Sunday, December 1, 2013
Could More Doctors in the Senate Make A Difference?
My motivation for running for the Senate was not for the stature of being a Senator, but because I wanted to make a difference on issues I feel passionate about.
Herman Cain (born 1945), American businessman and politicians, who said of ObamaCare, “This dog won’t hunt."
We doctors know a hopeless case if – listen, there’s a hell of a good universe next door. Let’s go.
EE Cummings (1894-1962), One Times One. American poet
According in the December 1 issue of The Hill, a publication reporting on the U.S. Congress, 11 Republican doctors are running for the Senate in 2014.
Could their medical expertise make a difference" Could their experience and status be an asset amidst the Obama adminstration’s rocky rollout of Obamacare and the millions of health plan cancellations?
The short answer is "Yes." The Senate now has 55 Democrats and 45 Republicans. Three of the Republicans are doctors – Tom Coburn of Oklahoma, family physician and ob-gyn; John Barasso of Wyoming, an orthopedic surgeon; and Rand Paul of Kentucky, an ophthamologist. Paul is considered a possible presidential candidate. The Republicans need to take six seats. The odds of them doing so have improved since the rollout debacle.
The long answer for 2014 to 2016 is probably "No." President Obama would undoubtedly veto any vote to repeal Obamacare, his cherished signature domestic achievement that bears his name.
It's no secret doctors in general, and Republican doctors in particular, oppose ObamaCare. The reasons are many – lower reimbursements, burdensome regulations, loss of autonomy, low fees from Medicaid and health exchange plans, exclusion from narrower health plan networks, increasing federal control of decision-making.

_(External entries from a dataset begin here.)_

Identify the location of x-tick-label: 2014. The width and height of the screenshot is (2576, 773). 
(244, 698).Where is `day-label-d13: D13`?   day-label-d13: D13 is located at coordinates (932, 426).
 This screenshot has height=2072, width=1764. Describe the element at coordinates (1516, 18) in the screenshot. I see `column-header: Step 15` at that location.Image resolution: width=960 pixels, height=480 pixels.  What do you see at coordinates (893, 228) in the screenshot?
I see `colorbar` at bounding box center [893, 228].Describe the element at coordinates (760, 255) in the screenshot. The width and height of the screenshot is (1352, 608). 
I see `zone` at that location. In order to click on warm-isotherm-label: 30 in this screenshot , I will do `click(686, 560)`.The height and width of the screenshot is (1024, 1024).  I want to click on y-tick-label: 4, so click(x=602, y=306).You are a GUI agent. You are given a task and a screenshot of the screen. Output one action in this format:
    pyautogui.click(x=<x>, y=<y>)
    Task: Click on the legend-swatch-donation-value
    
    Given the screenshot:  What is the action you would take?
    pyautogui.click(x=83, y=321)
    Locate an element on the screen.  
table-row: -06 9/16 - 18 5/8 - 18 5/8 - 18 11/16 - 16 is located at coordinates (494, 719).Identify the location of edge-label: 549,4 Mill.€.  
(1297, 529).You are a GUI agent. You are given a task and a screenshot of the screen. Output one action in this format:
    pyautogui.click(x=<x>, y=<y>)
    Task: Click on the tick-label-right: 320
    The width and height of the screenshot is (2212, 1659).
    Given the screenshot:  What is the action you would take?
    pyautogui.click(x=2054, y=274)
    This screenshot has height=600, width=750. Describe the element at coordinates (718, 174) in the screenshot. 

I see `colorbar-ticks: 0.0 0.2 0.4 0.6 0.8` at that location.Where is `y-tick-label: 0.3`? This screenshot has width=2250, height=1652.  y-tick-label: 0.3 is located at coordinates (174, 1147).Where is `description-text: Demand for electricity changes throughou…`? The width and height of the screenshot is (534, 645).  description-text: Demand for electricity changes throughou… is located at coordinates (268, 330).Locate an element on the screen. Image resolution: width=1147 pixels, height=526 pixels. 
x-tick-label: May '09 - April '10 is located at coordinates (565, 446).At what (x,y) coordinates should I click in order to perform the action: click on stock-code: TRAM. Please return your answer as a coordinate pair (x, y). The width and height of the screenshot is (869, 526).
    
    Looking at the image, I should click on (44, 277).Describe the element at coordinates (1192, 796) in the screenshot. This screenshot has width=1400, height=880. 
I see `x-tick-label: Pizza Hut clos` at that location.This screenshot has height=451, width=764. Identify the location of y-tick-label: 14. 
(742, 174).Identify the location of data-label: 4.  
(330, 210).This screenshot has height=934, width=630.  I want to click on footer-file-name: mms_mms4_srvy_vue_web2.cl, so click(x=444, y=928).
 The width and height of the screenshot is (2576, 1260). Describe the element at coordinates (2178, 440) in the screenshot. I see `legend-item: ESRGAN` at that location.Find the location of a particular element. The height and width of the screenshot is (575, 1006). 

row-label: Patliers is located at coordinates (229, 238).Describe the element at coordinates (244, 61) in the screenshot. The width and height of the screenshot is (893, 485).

Thus far, doctors and their organizations have been relatively impotent in changing ObamaCare policies. That may change as the doctor shortage grows more intense, and as more doctors refuse to care for Medicaid, Medicare, and health exchange plan patients.
Doctors are in a very unique position to look at the financing of healthcare,” Rep. Paul Broun, a family physician running for the GOP nomination for Georgia’s open Senate seat.We go into medicine for one reason, and one reason only: Because we care about people, we want the people who we serve to have a productive, happy, healthy life, That’s the kind of policymaker we should have in place in dealing with healthcare policy.”
Monica Wehby, a pediatric neurosurgeon running for Senate in Oregon against Sen. Jeff Merkley (D), said physicians’ problem-solving skills make them well suited for elected office.
“For doctors, instead of arguing about things, the whole goal is to find an answer,” she said. “We're trained to be logical thinkers, making our decisions based on evidence as opposed to ideologically, or based on emotion.”
Republican Annette Bosworth, an internist running for Senate in South Dakota, likened Congress to a team of doctors and nurses in an Intensive Care Unit, where communication among those caretakers is key to keeping a patient alive.
“The reason we are broken is the communication that should be happening on Capitol Hill isn’t. The country is in serious trouble because those leaders are stuck,” she said. “But what is the advanced skill of physicians? We’re master communicators. We’re always thinking, how can I navigate through this while still keeping my eye on the goal?”
Rep. Phil Gingrey (R), an OB-GYN running in Georgia’s open Senate race, said that doctors are looking to elected office because they’re worried about the consequences of the Affordable Care Act.
“A lot of doctors are so frightened by ObamaCare, and if it gets roots, and if it becomes eventually a single-payer system, that these doctors would no longer enjoy the practice of medicine. They don’t want to practice for the government, they want to practice for their patients."
Rep. Bill Cassidy, a doctor and the GOP establishment pick to challenge vulnerable Democratic Sen. Mary Landrieu (La.), uses his medical background to speak out against the law. But Democrats have managed to somewhat diffuse that advantage by pointing out Cassidy backed a law similar to ObamaCare during his time in the Louisiana state Senate.
The Republican doctors who win may grow to love the Senate. As Hubert Humphrey (1911-1978) said, “The Senate is a place filled with good will and good intentions, and if the road to hell is paved with them, it’s a pretty good detour.” It used to be anyway.
Tweet: 11 Republican doctors are running for U.S. Senate in 2014. If enough are elected. They could help GOP take Senate but not repeal ObamaCare.